With Brooke’s knowledge of France, from spending time there with her mother, the Wakefields are on their way to seeming like they know what they’re doing. Brooke gives them clothes to wear, pretending they’re the hottest fashions in Paris. She makes Jessica wear magenta, orange, and green together. Jessica’s so excited about the dinner that she cleans the whole house.

Now for the sabotage. Alice gets Steven to undo all of Jessica’s tidying so Ms. Harris walks into a pigsty. Dinner is nouilles au fromage, which is just French for macaroni and cheese. Steven is a bratty teen all through the meal, then plays his trombone horribly upstairs. Ned shows off his latest painting, which is just a bunch of paint splotches. Dessert is supposed to be a flambé, but Alice just sets jelly donuts on fire. Brooke, using the name Brookette, helps serve, then gets to enjoy the festivities. Lucky girl.

Jessica finally calls a halt to everything when Alice announces she’s going to perform a dance for Ms. Harris. She comes clean about everything and learns that her family turned things around on her to teach her a lesson. Fortunately, Ms. Harris was warned ahead of time, so she doesn’t think the family’s insane. She lectures Jessica on reading the fine print before entering a contest; if she had, she would have realized that she needed to be enrolled in a French class to enter. This makes Alice wonder if Jess needs glasses, since she says the print was too small.
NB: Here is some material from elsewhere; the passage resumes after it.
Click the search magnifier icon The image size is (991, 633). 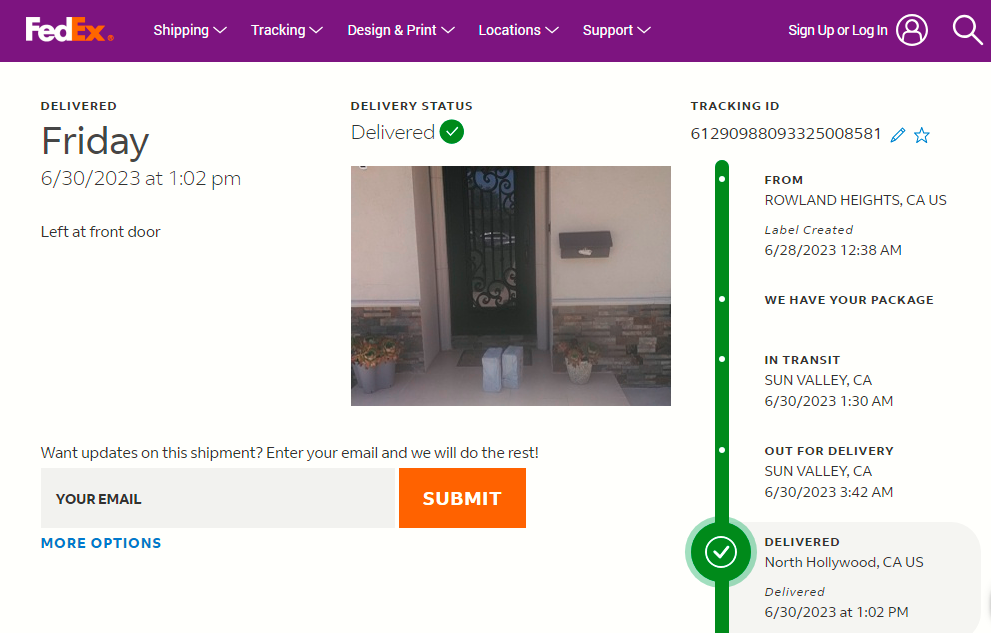tap(967, 30)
So Jessica doesn’t win the trip to France (she gets the consolation prize, French-language tapes – ha!), but she does get the last laugh. Lila and Ellen were supposed to show up during dinner to make sure Brooke was completing her task, but they never made it, so no one knows about Jessica’s embarrassment. Alice has been working on a project for the lead singer of Dynamo, and she’s given front-row seats to a concert. She gets Courteney Coxed and brought on stage (as if). Lila’s skybox seats suck, so Jessica finally has something better than her best friend.

Thoughts: I’m going to need an explanation of what a “French-oriented family” is. “Oriented” is so vague.

Lila’s getting a sauna. What does a 12-year-old need with a sauna?

We know that Alice and the twins do the bulk of the cooking in the Wakefield house, and Ned says in this book that he and Steven will do the after-dinner clean-up “for a change.” So Ned and Steve don’t cook or do dishes? This is the ’90s, not the ’50s, right?